*** Extracted records Section Begins ***

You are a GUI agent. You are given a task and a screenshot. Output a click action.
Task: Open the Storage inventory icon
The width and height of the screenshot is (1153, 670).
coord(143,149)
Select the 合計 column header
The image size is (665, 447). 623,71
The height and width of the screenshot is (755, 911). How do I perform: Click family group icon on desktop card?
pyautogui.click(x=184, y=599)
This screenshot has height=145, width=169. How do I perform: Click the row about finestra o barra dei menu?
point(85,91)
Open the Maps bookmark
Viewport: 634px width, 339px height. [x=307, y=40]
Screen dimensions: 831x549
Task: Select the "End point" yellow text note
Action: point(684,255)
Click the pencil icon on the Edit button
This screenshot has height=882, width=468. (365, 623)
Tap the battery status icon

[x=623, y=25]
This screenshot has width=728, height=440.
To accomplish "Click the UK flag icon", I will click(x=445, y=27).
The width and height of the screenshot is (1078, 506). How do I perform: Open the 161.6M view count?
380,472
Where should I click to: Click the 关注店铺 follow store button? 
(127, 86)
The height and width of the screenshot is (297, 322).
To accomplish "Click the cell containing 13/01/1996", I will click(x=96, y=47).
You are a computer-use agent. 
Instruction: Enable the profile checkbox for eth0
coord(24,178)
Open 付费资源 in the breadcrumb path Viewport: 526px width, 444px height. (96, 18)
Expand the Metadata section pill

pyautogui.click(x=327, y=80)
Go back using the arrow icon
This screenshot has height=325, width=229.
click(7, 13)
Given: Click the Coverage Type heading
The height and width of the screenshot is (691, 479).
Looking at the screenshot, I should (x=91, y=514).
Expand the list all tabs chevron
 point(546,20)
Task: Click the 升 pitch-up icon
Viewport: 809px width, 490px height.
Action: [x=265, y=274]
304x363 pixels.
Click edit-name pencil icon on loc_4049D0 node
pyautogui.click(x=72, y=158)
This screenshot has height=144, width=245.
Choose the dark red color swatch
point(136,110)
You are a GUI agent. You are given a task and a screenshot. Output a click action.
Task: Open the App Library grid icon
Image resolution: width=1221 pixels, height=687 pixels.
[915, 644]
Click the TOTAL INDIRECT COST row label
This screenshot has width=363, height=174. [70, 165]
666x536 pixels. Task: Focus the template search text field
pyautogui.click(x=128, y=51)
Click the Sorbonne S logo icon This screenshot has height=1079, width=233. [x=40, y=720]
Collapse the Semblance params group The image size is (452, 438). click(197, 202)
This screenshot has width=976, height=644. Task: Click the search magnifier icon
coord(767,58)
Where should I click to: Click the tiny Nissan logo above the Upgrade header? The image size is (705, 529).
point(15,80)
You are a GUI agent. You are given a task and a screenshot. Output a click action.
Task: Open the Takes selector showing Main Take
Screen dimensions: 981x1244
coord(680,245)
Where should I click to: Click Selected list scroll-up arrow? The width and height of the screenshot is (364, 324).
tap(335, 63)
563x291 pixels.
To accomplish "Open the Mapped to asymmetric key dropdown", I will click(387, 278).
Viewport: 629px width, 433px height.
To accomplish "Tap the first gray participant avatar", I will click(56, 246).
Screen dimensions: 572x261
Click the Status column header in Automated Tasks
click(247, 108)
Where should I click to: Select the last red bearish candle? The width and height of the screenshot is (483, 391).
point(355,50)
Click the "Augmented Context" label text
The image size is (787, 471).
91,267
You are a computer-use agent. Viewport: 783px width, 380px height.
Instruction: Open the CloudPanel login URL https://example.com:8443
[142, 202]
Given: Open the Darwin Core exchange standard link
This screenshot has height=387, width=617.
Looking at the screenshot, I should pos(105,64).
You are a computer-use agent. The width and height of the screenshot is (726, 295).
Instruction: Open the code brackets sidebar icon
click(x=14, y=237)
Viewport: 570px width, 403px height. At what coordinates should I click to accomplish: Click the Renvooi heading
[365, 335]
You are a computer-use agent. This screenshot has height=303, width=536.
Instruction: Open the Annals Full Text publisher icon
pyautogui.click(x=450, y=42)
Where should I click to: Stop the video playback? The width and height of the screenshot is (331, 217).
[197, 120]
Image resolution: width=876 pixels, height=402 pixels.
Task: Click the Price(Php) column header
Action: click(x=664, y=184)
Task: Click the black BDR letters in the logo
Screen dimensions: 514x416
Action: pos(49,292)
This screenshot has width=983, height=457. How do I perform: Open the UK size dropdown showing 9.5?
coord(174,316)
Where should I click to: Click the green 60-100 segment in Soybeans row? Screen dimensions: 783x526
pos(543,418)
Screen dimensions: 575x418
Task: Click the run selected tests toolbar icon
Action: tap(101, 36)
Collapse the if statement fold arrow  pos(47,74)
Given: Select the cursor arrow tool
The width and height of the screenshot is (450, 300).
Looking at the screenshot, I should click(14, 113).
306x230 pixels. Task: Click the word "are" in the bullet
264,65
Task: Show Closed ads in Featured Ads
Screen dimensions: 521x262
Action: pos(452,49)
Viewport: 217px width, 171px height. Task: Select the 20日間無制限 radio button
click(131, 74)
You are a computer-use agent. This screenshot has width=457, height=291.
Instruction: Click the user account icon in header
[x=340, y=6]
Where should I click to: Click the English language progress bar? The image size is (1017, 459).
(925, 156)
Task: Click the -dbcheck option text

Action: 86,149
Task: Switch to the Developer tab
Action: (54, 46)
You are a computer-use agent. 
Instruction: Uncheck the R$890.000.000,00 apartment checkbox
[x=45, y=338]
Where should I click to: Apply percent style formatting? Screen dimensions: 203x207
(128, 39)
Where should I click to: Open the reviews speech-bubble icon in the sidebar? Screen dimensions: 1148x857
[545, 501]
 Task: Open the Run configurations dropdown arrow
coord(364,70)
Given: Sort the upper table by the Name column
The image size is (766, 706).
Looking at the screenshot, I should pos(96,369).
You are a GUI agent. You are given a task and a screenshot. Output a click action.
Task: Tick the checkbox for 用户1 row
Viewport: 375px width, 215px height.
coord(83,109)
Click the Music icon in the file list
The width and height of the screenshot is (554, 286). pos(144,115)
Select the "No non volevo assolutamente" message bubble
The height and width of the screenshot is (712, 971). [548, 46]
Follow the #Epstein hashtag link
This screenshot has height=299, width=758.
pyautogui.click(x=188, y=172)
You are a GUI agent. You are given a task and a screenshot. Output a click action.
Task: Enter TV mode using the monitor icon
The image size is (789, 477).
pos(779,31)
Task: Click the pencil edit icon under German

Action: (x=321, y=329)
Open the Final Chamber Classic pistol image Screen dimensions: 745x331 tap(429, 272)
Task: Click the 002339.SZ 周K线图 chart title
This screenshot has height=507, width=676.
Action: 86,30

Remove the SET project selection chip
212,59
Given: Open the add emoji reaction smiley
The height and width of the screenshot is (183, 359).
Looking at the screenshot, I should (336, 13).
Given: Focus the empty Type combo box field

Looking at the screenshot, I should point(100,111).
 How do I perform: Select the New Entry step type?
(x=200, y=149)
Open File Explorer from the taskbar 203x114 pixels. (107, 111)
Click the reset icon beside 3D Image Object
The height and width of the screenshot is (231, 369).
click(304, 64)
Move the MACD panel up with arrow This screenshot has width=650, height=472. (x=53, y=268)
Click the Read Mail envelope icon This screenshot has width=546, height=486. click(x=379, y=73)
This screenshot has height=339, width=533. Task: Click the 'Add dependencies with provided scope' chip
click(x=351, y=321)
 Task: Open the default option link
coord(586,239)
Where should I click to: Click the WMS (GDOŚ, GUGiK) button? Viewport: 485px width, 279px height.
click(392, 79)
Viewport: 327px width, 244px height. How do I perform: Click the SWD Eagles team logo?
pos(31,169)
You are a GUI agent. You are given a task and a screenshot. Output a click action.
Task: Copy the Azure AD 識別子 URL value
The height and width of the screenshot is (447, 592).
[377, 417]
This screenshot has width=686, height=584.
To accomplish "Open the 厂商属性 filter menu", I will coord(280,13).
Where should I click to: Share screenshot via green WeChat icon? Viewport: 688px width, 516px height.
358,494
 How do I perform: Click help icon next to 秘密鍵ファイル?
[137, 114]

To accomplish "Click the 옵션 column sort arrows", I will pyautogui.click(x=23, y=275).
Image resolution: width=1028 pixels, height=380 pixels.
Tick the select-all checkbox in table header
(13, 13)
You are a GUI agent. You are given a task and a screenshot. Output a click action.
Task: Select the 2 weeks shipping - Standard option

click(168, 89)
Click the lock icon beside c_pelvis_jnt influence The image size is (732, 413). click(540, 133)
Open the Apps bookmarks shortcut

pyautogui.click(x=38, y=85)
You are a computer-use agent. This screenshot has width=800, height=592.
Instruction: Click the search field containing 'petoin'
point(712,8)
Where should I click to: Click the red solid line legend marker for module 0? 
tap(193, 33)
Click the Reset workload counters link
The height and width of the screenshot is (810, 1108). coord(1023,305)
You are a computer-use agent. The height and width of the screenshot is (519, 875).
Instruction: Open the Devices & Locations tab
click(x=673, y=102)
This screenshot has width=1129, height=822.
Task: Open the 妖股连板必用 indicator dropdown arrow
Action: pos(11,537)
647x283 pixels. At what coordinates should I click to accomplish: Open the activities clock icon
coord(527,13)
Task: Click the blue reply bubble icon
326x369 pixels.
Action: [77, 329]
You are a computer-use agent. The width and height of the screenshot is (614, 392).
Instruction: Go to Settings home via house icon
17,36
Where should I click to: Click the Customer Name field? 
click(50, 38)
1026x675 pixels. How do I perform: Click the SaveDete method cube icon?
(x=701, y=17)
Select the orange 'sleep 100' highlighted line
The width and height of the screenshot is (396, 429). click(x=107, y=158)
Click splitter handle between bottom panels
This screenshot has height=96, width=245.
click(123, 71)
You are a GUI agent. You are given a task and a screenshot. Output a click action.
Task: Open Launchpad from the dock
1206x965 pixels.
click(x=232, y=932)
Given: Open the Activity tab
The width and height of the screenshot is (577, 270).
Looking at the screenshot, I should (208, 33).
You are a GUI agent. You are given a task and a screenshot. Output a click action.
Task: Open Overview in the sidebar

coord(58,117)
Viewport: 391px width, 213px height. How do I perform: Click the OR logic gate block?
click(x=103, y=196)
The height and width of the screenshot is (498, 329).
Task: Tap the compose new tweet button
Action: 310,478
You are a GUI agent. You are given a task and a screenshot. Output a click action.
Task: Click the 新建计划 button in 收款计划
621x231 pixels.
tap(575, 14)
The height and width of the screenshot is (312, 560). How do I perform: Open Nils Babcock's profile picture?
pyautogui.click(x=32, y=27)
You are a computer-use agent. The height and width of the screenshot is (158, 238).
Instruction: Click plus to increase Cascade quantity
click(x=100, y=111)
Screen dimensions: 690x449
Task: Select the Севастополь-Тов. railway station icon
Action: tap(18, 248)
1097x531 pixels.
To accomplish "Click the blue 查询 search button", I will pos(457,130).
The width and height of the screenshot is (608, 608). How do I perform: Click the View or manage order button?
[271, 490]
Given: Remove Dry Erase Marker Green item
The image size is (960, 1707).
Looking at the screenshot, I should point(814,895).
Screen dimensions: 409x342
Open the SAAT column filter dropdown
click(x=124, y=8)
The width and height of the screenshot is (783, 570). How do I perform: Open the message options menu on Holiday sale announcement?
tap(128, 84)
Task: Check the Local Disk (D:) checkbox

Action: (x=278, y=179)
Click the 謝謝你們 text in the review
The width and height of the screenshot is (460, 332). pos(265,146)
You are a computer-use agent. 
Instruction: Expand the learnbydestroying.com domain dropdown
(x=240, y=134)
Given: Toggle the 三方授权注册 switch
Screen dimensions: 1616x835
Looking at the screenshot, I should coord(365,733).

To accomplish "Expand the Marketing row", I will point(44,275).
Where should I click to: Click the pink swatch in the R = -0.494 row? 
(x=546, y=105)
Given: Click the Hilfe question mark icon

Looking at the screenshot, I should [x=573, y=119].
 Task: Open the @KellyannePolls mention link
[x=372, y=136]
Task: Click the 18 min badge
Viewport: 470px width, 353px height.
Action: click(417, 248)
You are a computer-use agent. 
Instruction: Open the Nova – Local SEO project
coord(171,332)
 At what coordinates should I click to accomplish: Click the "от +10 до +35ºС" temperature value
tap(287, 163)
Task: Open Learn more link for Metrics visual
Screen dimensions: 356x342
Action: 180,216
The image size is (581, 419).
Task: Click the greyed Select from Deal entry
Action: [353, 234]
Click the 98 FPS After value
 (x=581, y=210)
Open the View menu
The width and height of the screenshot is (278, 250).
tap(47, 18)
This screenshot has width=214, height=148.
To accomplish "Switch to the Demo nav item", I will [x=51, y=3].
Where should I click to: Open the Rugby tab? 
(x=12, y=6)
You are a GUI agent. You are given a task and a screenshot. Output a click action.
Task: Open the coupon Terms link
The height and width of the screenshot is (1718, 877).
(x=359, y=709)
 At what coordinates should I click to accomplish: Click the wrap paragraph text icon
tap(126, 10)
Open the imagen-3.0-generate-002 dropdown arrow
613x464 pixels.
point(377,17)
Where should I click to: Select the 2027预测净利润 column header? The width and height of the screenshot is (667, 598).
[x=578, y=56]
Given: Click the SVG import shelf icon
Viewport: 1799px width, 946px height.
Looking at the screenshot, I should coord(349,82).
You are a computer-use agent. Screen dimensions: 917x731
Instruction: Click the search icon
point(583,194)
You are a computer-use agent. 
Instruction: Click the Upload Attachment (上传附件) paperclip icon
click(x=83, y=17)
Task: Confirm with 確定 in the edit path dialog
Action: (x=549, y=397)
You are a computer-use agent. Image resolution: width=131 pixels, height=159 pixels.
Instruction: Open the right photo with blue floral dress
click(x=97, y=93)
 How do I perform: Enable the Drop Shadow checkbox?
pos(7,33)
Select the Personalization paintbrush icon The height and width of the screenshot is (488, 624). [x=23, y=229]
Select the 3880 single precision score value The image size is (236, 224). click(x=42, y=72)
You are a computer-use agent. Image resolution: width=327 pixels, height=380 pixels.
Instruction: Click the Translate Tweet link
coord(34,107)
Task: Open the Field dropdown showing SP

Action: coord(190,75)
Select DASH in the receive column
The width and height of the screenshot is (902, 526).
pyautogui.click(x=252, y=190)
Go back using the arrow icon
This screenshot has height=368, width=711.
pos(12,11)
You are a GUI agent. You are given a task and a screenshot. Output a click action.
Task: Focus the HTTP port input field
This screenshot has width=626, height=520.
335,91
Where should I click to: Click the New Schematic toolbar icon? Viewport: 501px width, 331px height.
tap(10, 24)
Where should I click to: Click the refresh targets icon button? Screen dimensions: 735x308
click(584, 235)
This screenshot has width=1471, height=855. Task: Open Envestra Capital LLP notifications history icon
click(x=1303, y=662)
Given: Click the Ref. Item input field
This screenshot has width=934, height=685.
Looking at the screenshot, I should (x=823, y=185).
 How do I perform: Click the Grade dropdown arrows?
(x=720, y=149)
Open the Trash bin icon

*** Extracted records Section Ends ***

What you should do: From the entries above, extract each line containing "will".

Solution:
To accomplish "Click the UK flag icon", I will click(x=445, y=27).
To accomplish "Click the cell containing 13/01/1996", I will click(x=96, y=47).
To accomplish "Open the Mapped to asymmetric key dropdown", I will click(387, 278).
To accomplish "Tap the first gray participant avatar", I will click(56, 246).
To accomplish "Open the 厂商属性 filter menu", I will coord(280,13).
To accomplish "Click the 옵션 column sort arrows", I will pyautogui.click(x=23, y=275).
To accomplish "Click the blue 查询 search button", I will pos(457,130).
To accomplish "Expand the Marketing row", I will point(44,275).
To accomplish "Switch to the Demo nav item", I will [x=51, y=3].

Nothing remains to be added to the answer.